The researchers performed similar comparisons for portal vein thrombosis (PVT), and found it occurred at a rate of 45 cases per million people following vaccination, and 436 per million in COVID-19 infection.
Dr Michelle Ananda-Rajah, a consultant physician in general medicine and infectious diseases at Monash University, said the study ‘clearly shows’ the risk of CVT following COVID-19 infection is higher than either the mRNA or AstraZeneca vaccines.
However, she also said a ‘concern’ with the study is that it conflates clotting in unusual sites from COVID to a recently discovered syndrome – vaccine-induced immune thrombotic thrombocytopenia (VITT) – which has been linked to viral vectored (AstraZeneca and Johnson & Johnson) but not mRNA vaccines.
‘VITT has a higher published mortality of 55–60% from the German and Norwegian series compared to the 18–20% described in this report and is a syndrome with a constellation of findings which includes clotting in unusual sites … as well as a bleeding predisposition; patients are clotting and bleeding at the same time,’ she said.

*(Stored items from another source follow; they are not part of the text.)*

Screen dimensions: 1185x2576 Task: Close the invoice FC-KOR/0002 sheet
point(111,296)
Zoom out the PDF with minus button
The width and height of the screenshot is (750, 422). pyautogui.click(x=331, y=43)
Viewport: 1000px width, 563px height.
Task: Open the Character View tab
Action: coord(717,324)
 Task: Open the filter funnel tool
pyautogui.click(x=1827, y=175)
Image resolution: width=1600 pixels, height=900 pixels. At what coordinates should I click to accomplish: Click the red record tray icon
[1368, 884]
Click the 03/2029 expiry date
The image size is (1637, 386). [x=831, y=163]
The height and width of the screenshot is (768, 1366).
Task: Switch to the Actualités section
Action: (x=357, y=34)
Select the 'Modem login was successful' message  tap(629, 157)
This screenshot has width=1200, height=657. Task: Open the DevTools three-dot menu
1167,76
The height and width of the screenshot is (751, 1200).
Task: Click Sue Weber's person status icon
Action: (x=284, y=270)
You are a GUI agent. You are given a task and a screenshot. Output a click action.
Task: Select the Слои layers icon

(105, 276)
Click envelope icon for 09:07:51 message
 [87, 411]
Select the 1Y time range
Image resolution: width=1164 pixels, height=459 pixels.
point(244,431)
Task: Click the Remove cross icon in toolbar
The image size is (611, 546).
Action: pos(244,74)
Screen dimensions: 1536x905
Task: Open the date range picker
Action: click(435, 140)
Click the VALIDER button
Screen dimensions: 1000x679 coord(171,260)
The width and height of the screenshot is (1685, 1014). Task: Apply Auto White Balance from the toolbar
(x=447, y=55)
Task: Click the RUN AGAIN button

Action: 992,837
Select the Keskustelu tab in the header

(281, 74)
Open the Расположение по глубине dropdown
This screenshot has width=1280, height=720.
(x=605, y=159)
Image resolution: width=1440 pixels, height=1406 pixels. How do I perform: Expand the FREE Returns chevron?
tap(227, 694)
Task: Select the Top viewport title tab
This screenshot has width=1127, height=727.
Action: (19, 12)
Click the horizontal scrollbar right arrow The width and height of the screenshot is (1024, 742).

‘Unlike COVID, it is challenging to diagnose VITT [as it requires] a high index of suspicion and specialised tests that are not always available, like CT or MRI scans, and antibody tests for confirmation.
‘This delay to diagnosis may well be contributing to poor outcomes.’
Dr Daryl Cheng, Medical Lead of the Melbourne Vaccine Education Centre, also noted some ‘methodological and applicability challenges’ associated with trying to compare the study’s data between COVID-19 disease and COVID-19 vaccines.
‘Firstly, the data sources were from different populations and countries and are not directly comparable. They were not matched for age or other confounding factors,’ he said.
‘Secondly, it is unclear what the background rates of CVT are in each of these populations. This means that it is not clear whether the reported higher rate of clots represents a true increase above an expected baseline rate of CVT or PVT in those specific populations.
‘Furthermore, comparing isolated CVT/PVT with thrombocytopaenia syndrome [TTS], the syndrome of interest following COVID-19 AstraZeneca vaccine, means we actually may be comparing two separate entities and drawing conclusions that are not entirely accurate.
‘There is not enough clarity within the existing study data to indicate whether there were other clinical signs and laboratory signals, like low platelets, to indicate that there was a TTS-like syndrome after COVID-19 disease.’